Records from a data source
..........

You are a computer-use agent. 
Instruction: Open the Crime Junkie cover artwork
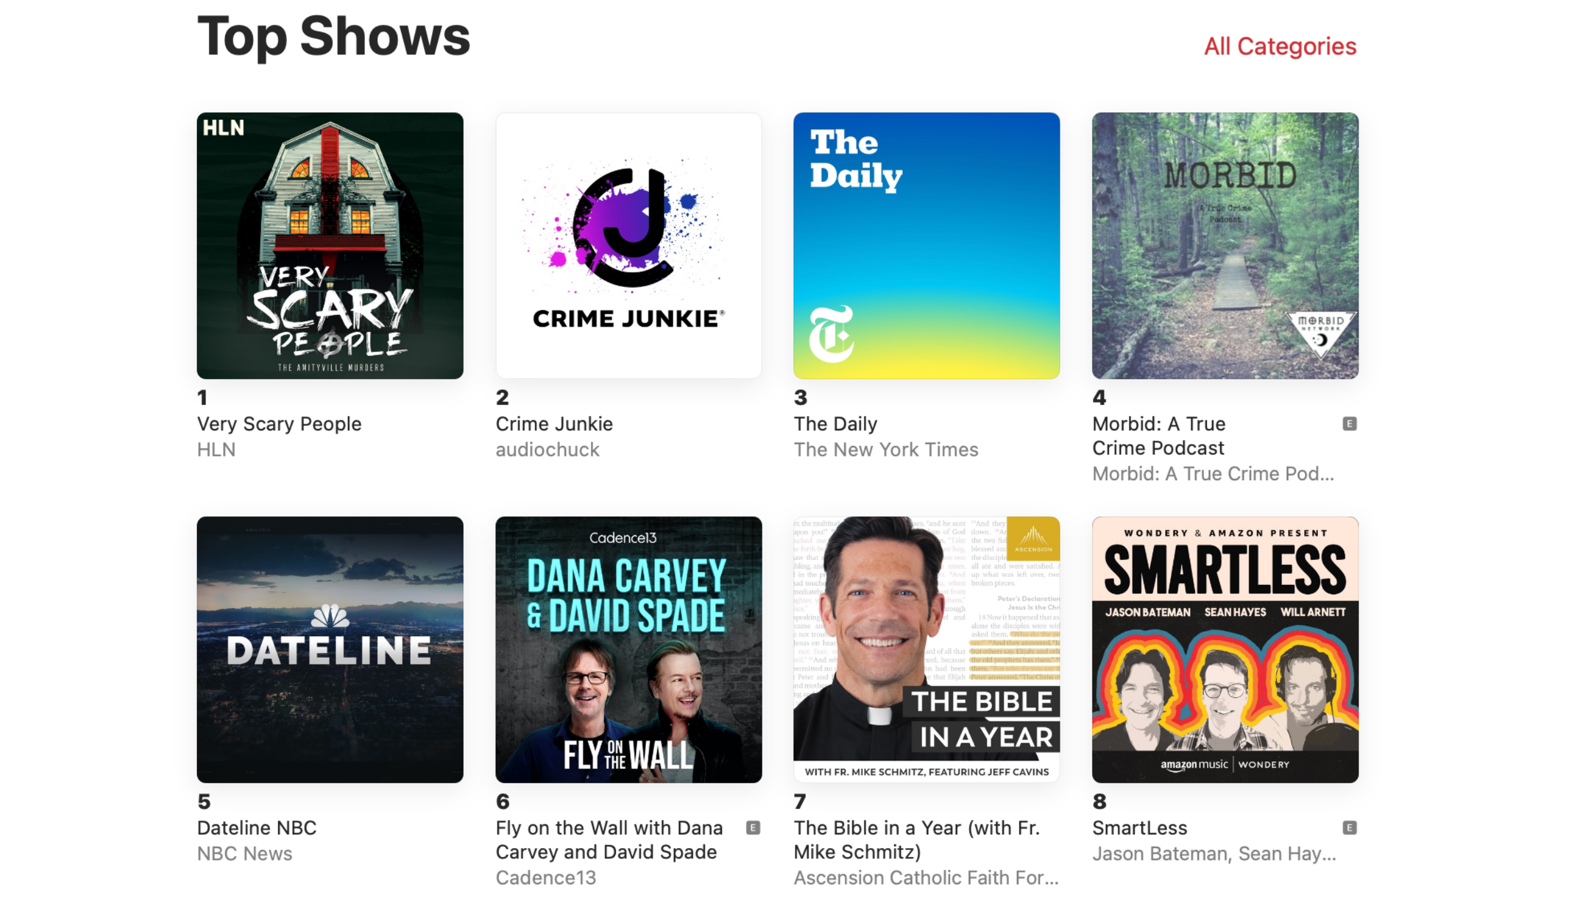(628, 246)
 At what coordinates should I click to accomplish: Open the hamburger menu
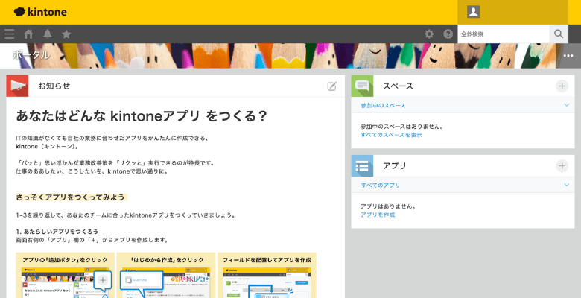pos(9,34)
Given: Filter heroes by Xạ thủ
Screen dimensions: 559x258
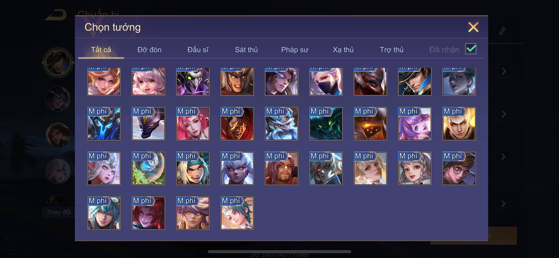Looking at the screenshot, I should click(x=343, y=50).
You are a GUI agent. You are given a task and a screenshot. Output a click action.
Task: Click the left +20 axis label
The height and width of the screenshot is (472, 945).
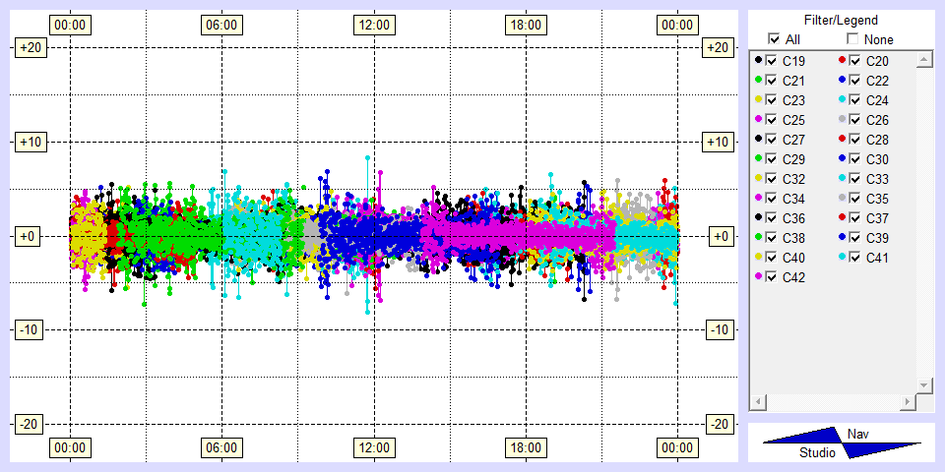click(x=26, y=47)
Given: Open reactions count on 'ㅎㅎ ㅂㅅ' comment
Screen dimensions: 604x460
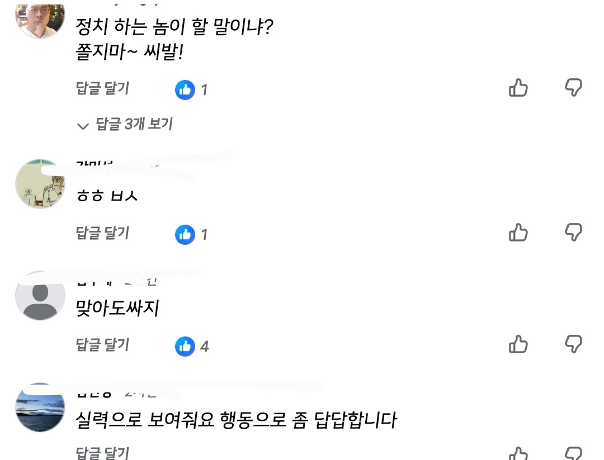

..........

▶ [WHAT TO WORK ON]: Your task is an exact transcription of all the data, minus the pictures.

▶ [WRITTEN ANSWER]:
You are a computer-use agent. 
Instruction: Open the Crime Junkie cover artwork
(628, 246)
 At what coordinates should I click to accomplish: Open the hamburger menu
pos(9,34)
Given: Filter heroes by Xạ thủ
Screen dimensions: 559x258
Looking at the screenshot, I should click(x=343, y=50).
You are a GUI agent. You are given a task and a screenshot. Output a click action.
Task: Click the left +20 axis label
The height and width of the screenshot is (472, 945).
click(x=26, y=47)
Given: Open reactions count on 'ㅎㅎ ㅂㅅ' comment
Screen dimensions: 604x460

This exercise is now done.